▶ [WHAT IS NEEDED]
Omitting all images, output the entries that follow exactly as written.

▶ [RECORDS FOR PROCESSING]
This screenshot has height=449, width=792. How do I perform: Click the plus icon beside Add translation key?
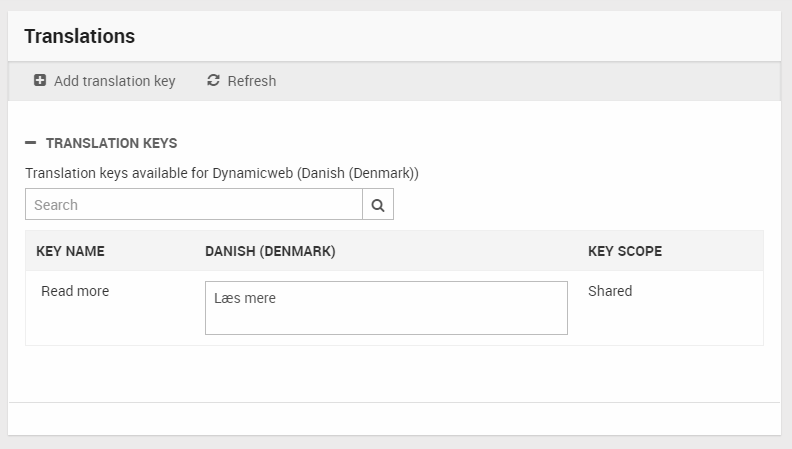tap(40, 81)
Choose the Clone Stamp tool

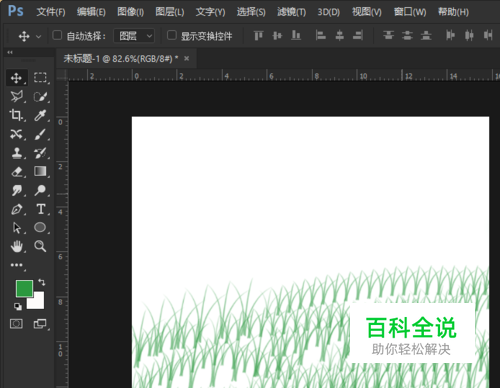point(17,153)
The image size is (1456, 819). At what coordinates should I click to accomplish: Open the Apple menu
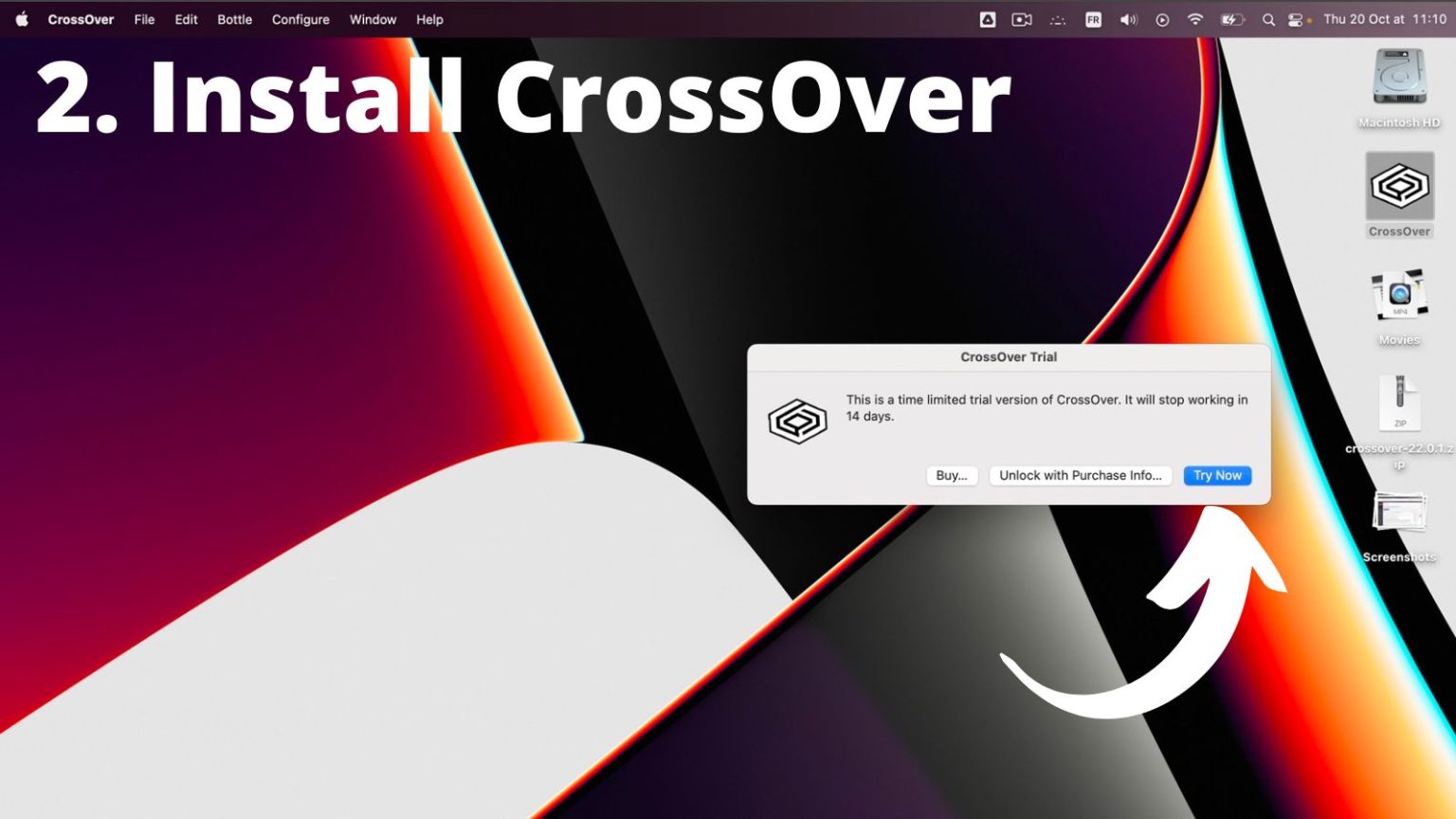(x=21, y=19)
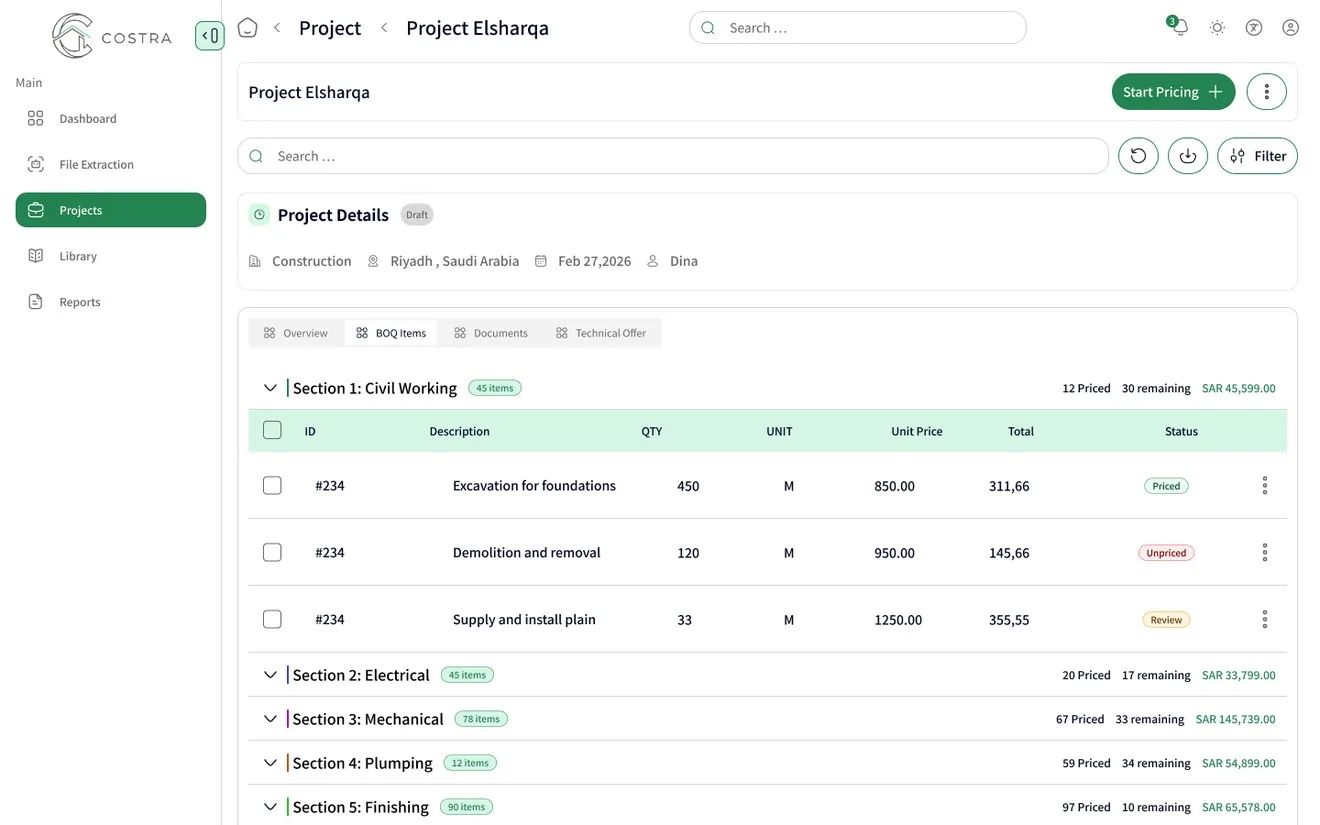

▶ [EXERCISE SOLUTION]
This screenshot has height=449, width=792. How do I perform: Click the plus icon beside Add translation key?
tap(40, 81)
Choose the Clone Stamp tool

point(17,153)
The image size is (1456, 819). At what coordinates should I click to accomplish: Open the Apple menu
(x=21, y=19)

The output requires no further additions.